Hospitals Pay Doctors to Reduce Costs

The use of financial incentives to improve performance in healthcare is expanding from hospitals to doctors.

I previously discussed and supported Medicare’s decision to stop paying for “never events” – mistakes that should never happen, such as operating on the wrong patient – which gives hospitals incentives to avoid the mistakes in the first place.

According to an article in Philadelphia Business Today, a dozen hospitals in New Jersey have launched an experiment to change the way doctors are paid, recognizing that, like hospitals, doctors also respond to financial incentives.

Hospitals, for example, are usually paid a flat fee for treating a patient with, say, pneumonia. The payment is the same no matter how many days the patient stays. The hospital's profit is higher when stays are short. But most doctors are paid on a fee-for-service basis, so they make more money when the patient gets more care.

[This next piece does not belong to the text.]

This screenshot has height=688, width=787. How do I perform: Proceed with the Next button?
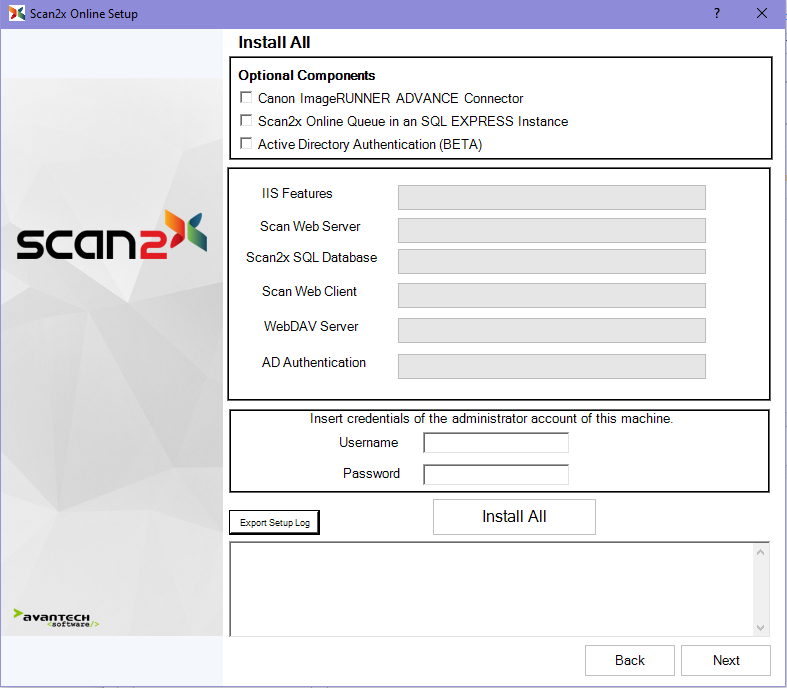click(726, 660)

Doctors that choose to participate in the three-year pilot project will be paid the same way by Medicare, but their hospitals will give them bonuses of $100 to $300 per patient if they reduce costs and improve quality.

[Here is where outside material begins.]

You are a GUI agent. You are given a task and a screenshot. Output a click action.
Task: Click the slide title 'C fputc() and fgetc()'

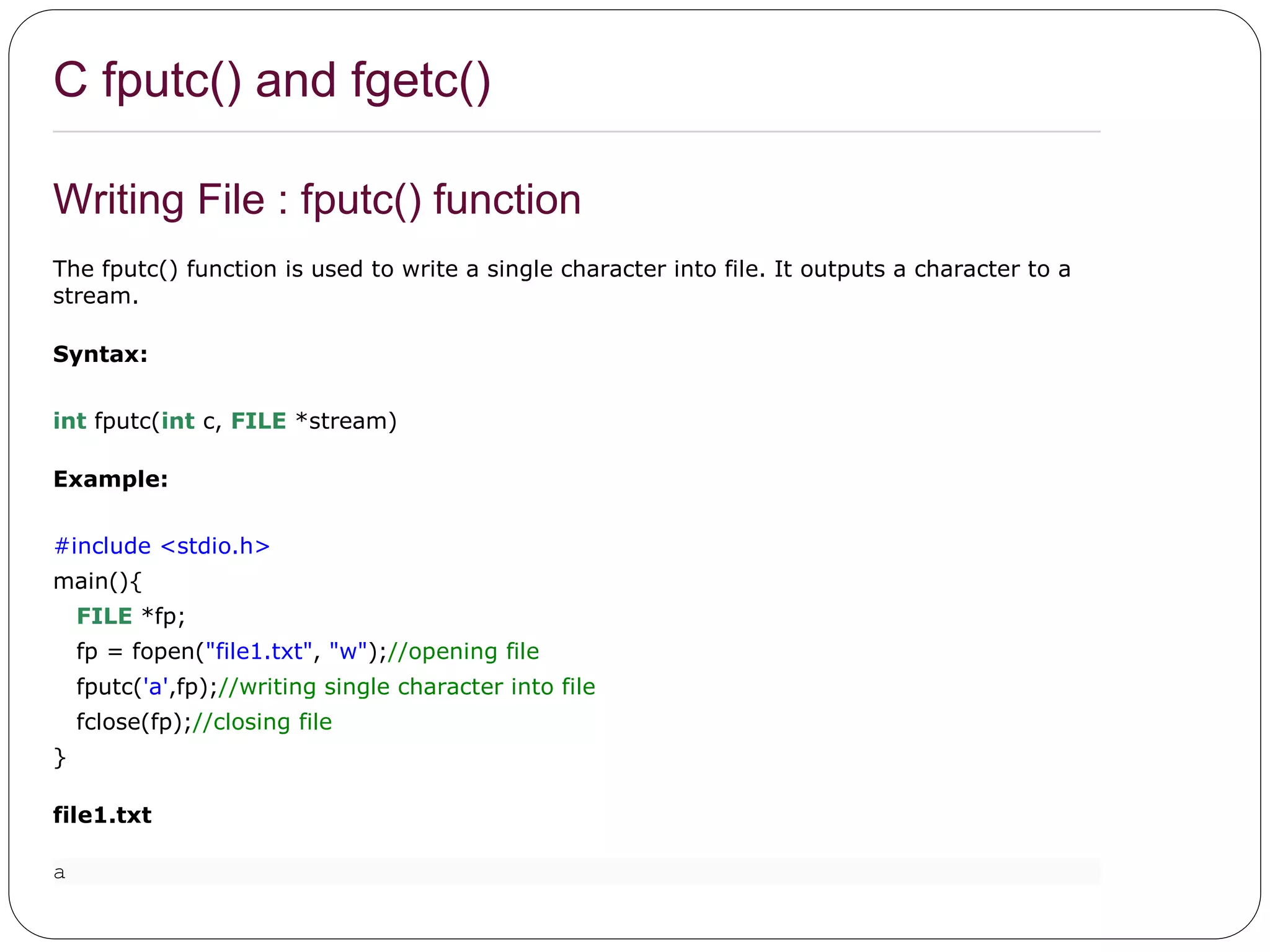click(x=272, y=81)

They can do that in a variety of ways, said Alan Pope, vice president of medical affairs at Our Lady of Lourdes Medical Center in Camden, one of the 12 hospitals. They can start surgeries on time, order needed tests quickly, schedule rounds in the morning so they can write discharge orders early, think about price when ordering supplies such as artificial knees, and do everything possible to prevent infections…

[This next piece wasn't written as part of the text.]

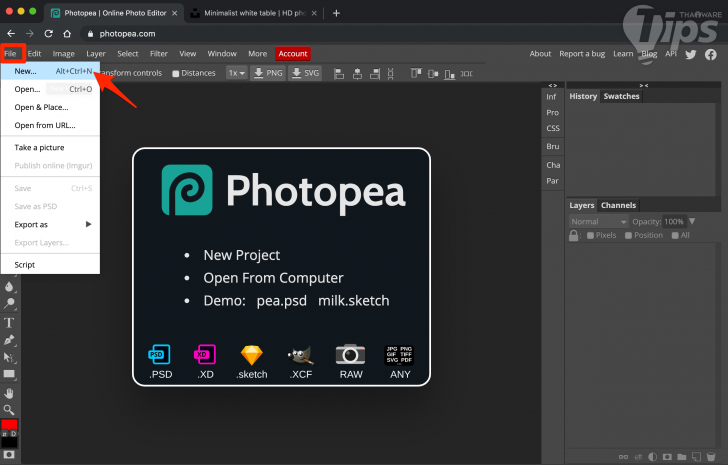Select the Pen tool
The width and height of the screenshot is (728, 465).
coord(10,339)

Asked if Lourdes doctors even know what supplies cost, Pope said, "many of them do not or haven't had an interest in it. This [new program] will help increase their interest in it."

Most people would support the idea of a lean strategy of eliminating waste and focusing just on the steps of a process necessary to add value. But if the financial incentives are not aligned with that strategy, it won’t work. This kind of approach can help achieve the proper alignment.

1 comment:

Dean Bliss said...

Interesting example. There are several alternative payment models out there that are being considered. One problem we have is that healthcare providers are paid for activity rather than outcomes. This needs to change as we move forward with healthcare reform.